RECORDS TO USE –
....................
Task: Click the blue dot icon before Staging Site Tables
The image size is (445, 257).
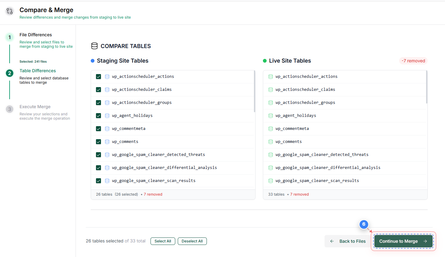Action: click(x=92, y=61)
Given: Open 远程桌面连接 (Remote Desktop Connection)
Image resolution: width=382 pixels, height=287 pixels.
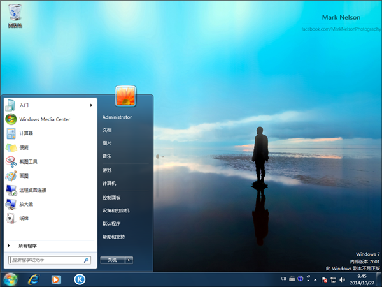Looking at the screenshot, I should point(32,190).
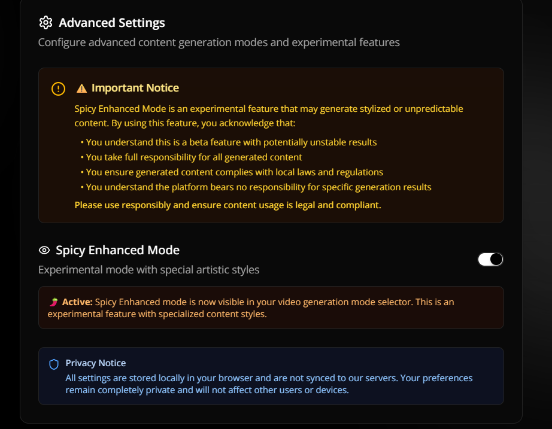Click the 'Experimental mode with special artistic styles' text
The image size is (552, 429).
(148, 270)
....................
TASK OBJECTIVE – Produce an exact reprint of the entries, dropping the images.

SOLUTION BELOW –
Task: Click the blue dot icon before Staging Site Tables
The image size is (445, 257).
Action: click(x=92, y=61)
Given: Open 远程桌面连接 (Remote Desktop Connection)
Image resolution: width=382 pixels, height=287 pixels.
Looking at the screenshot, I should point(32,190).
Click the 'Experimental mode with special artistic styles' text
The image size is (552, 429).
(148, 270)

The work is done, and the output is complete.